Afin d’être valable, la clause doit être indispensable à la protection des intérêts de l’entreprise et justifiée par rapport à la fonction exercée et proportionnée avec le but recherché. – (Cass. Soc 11 juillet 2000 n°98-40143)
A noter que la clause d’exclusivité est interdite dans les contrats de travail à temps partiel. La Cour de cassation ne requalifie pas le contrat en contrat à durée indéterminée, mais prononce la nullité de la clause. (Cass. Soc 15 mai 2017 n°05-44995) Le salarié peut, en parallèle, obtenir des dommages et intérêts pour le préjudice qu’il aurait subi du fait de cette clause. – (Cass. soc 25 février 2004 n°01-43392)
La clause de non-concurrence : Il s’agit d’une clause particulière qui génère des obligations après la rupture du contrat de travail.
Le principe est que le salarié est libre d’exercer à la fin de son contrat de travail, une activité concurrente.
La clause de non-concurrence empêche cela. Le salarié ne peut plus concurrencer son ancien employeur après le terme du contrat.
Pour être valable, une clause de non concurrence doit remplir plusieurs conditions cumulatives à peine de nullité. Autrement dit, si ces conditions ne sont pas remplies, la clause n’est pas valable et ne peut être opposée au salarié.
Les conditions cumulatives sont les suivantes :
- La clause doit être indispensable à la protection des intérêts légitimes de l’entreprise et doit être liée aux spécificités de l’emploi du salarié. Autrement dit, le salarié doit travailler à un poste clé ou susceptible d’être en contacte avec des informations déterminantes pour la société. C’est la raison pour laquelle, les clauses de non-concurrence sont souvent insérées dans les contrats de cadre et de dirigeant.
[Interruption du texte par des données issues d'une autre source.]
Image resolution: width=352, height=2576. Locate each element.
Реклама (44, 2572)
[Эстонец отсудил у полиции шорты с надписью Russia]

- La clause doit être limitée dans le temps et dans l’espace de façon proportionnée. Ainsi, et toujours en fonction des intérêts légitimes de l’entreprise, une clause de non-concurrence ne peut pas visée l’ensemble d’un continent ou d’une partie d’un territoire de manière complétement abusive pour le salarié.
- La clause doit prévoir le paiement d’une contrepartie financière au salarié. Cette compensation est forfaitaire et le Juge ne peut l’augmenter. (Cass soc 10 juillet 2002 n°00-45135) Cette indemnité est due quel que soit le motif de rupture. De plus, les dispositions conventionnelles et contractuelles, minorant la contrepartie financière selon le mode de rupture sont réputées non écrites. (Cass. Soc 9 avril 2015 n°13-25.847)
En cas de non-paiement par l’employeur, le salarié est libéré de son interdiction de concurrence, sauf s’il s’est engagé dès la rupture avec une société concurrente évidemment. (Cass. Soc 20 novembre 2013 n°12-20074)
La clause prévoyant le versement de l’indemnité pendant l’exécution du contrat est nulle. Toutefois, l’employeur ne peut en obtenir la restitution. – (Cass. soc, 15 janvier 2014 n°12-19.472)
La clause de non concurrence ne remplissant pas ces conditions est en principe nulle. Cette nullité ne peut être invoquée que par le salarié. – (Cass. soc 25 janvier 2006 n°04-43.646).
Par ailleurs, il convient de relever que la stipulation dans le contrat, d’une clause de non-concurrence nulle cause nécessairement un préjudice au salarié. – (Cass. Soc 10 mai 2012, n°09-72.348), même si ce dernier s’est engagé dès la rupture de son contrat avec une société concurrente. (Cass. Soc 20 novembre 2013, n°12-16.049)
Fascicule mis à jour le 9 juillet 2019.